Along with the modernisation and commercialisation of society came the necessity to adapt to the new cultural, social and economic conditions; and this is true for all religious traditions in Japan. When Buddhism first arrived in Japan in the 6th century, it also needed to convince both the ruling class and the people that it was in tune with local spiritual traditions. The Buddhist concept of hōben (skillful means) allows us to understand the secret of religious adaptability in Japan today. Skillful means, in Buddhist terms, represents the idea of not always telling the truth, as long as it helps people in achieving enlightenment, or as it can be understood today, as long as it helps people and attracts potential visitors to temples and shrines. The concept of “untruth” understood in terms of hōben is perpetrated for the sake of others and with the use of any means available at the time which can contribute to the popularisation of a particular practice or religious site.

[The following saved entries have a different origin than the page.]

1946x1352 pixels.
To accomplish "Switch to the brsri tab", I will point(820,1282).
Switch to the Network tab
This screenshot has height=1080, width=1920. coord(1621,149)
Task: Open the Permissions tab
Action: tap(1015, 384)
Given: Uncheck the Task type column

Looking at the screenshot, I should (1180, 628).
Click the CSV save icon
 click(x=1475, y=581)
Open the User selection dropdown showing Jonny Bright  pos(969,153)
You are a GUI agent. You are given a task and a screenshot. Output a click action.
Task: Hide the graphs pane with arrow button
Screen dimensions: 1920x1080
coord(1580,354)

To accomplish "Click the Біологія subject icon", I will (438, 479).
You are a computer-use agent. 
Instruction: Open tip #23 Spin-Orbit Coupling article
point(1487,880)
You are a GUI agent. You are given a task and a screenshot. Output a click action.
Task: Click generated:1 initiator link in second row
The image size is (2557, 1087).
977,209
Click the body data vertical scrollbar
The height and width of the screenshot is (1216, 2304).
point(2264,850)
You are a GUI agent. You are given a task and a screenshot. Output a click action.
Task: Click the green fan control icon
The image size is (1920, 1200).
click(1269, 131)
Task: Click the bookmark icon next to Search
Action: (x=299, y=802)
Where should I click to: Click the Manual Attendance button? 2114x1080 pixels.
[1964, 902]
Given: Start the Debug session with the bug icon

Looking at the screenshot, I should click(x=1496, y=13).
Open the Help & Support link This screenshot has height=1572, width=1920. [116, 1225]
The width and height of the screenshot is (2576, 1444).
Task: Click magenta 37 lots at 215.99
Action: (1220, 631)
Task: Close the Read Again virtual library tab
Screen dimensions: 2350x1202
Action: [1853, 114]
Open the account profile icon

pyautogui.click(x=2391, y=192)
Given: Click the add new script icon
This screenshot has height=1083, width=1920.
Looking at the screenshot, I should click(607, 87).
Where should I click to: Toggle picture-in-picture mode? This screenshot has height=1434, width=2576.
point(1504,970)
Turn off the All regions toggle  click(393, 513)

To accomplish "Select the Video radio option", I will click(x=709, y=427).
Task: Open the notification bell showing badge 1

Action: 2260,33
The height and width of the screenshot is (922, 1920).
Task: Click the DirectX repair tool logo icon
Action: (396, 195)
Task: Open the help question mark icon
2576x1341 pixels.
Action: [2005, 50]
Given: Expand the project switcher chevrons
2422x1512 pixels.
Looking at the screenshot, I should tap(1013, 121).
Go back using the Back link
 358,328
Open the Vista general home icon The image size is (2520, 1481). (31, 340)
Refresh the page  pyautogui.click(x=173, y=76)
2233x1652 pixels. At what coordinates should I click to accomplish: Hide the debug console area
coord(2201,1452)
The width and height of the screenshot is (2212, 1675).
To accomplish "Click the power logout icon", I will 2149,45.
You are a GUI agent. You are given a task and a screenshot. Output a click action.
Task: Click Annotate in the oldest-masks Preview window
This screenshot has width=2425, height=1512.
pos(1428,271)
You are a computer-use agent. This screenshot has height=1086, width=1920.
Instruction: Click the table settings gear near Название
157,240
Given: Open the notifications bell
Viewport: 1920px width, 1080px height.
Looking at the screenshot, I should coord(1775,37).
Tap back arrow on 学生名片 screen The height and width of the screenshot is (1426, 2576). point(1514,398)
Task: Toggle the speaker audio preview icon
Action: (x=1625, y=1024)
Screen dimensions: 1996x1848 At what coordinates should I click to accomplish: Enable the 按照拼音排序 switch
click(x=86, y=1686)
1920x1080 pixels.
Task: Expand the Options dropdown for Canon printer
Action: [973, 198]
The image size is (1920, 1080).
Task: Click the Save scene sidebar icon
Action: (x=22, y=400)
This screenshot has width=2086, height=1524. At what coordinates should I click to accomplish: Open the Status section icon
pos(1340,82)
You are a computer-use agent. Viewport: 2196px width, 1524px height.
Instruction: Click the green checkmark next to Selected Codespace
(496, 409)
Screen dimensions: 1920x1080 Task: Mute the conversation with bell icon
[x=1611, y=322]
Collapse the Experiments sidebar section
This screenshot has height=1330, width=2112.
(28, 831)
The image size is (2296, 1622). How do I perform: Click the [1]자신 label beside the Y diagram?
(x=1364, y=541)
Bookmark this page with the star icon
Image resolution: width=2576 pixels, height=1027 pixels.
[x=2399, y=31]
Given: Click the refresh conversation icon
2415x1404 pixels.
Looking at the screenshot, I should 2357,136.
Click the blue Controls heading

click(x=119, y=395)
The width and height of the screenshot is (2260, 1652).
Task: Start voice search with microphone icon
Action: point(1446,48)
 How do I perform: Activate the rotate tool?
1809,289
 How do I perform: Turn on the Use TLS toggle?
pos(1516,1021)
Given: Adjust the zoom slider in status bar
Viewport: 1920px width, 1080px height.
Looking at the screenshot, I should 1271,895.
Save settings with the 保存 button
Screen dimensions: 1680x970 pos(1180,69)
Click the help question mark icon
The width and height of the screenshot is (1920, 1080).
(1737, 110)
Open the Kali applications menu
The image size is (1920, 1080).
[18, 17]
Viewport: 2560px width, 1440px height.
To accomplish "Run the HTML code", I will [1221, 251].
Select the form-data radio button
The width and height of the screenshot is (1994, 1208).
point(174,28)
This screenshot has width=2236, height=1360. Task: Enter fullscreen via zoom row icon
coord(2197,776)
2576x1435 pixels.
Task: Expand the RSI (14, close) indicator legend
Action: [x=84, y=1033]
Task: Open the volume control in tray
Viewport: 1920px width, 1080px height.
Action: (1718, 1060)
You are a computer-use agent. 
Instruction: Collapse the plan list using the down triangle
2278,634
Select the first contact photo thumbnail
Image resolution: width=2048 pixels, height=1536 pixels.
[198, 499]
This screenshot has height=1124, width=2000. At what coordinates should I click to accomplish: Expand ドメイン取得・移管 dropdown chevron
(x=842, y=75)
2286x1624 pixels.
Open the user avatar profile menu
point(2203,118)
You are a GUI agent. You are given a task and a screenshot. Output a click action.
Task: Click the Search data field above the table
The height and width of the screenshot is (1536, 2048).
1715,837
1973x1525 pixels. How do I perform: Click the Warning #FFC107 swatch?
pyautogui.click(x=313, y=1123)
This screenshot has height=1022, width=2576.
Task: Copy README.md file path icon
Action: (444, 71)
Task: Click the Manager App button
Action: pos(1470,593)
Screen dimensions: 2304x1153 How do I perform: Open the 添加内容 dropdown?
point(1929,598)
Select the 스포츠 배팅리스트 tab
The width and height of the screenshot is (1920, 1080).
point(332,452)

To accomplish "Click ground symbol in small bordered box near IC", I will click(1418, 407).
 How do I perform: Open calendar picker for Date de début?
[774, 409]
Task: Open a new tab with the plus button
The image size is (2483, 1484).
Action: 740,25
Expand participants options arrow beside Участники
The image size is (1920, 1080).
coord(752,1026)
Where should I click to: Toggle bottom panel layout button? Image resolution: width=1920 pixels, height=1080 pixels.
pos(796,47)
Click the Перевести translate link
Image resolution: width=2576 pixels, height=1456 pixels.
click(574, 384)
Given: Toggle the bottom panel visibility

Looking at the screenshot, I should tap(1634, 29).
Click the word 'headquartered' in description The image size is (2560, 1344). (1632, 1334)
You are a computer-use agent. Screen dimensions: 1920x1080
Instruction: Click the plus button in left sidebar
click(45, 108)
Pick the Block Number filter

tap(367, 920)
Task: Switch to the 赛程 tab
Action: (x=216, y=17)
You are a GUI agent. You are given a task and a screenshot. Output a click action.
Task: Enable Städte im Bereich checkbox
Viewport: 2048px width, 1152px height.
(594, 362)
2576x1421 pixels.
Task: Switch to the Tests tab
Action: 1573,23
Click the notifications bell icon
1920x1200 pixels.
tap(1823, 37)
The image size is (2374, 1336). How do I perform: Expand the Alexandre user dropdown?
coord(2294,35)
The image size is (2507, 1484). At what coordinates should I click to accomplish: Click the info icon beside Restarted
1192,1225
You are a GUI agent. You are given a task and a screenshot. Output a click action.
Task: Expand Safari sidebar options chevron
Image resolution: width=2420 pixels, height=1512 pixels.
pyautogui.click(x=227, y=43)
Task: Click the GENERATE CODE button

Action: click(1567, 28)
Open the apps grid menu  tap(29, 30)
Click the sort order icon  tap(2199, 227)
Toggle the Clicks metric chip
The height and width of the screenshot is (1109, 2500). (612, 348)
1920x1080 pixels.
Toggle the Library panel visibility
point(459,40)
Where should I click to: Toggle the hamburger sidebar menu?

It can be suggested that religious organisations in Japan today are likely to resort to the use of modern hōben methods such as a wide range of advertising techniques and use of technology in the context of the economic and social changes that affected them after the promulgation of the new constitution in 1946. Through the variety of those advertising techniques and imagery of religious sites promoted with them, I would argue that the emphasis on entertainment themes and the shift from religious to tourist activities associated with visits to Buddhist temples has become especially evident in commercial advertising of the recent years. However, it is essential to understand that the idea of blending of religion and entertainment is not a product of postmodern consumption-driven society and has long-established roots in Japanese religious tradition. It is only in recent years, however, that the notion of fun managed to dominate the sphere of the religious. It may be suggested that Buddhist temples in Japan are also undergoing a process of experimentation and subjectivity of experience associated with the notion of “lived” as opposed to “preached” religion. How these changes impact on the identities of people living in local communities is something that I would like to explore in the future.

 

[1] Reader, Ian. and Tanabe Jr., George J. (1998) Practically Religious: Worldly Benefits and the Common Religion of Japan. Honolulu: University of Hawai’i Press., pp.7

[2] Reader, Ian. and Tanabe Jr., George J. (1998) Practically Religious: Worldly Benefits and the Common Religion of Japan. Honolulu: University of Hawai’i Press., pp.8

[3] Dorman, Benjamin. and Reader, Ian, (2007) “Projections and Representations of Religion in Japanese Media”, Nova Religio: The Journal of Alternative and Emergent Religions February 2007 10/3 pp.6-13

[4] Tanatsugu, Masakazu. and Yamanaka, Hiroshi. 棚次 正和 / 山中 弘 2007 宗教学入門  (Introduction to Religious Studies) (東京:ミネルヴア書房)

[5] These are the findings of the semi-structured interviews I conducted in November and December 2009 among 86 Kyoto University students during my stay in Japan in 2009-2010. Although the sampling of my research was limited in number, it can still be argued that these numbers provide an evidence for rather secular attitudes towards religious practices permeating in postmodern Japanese society.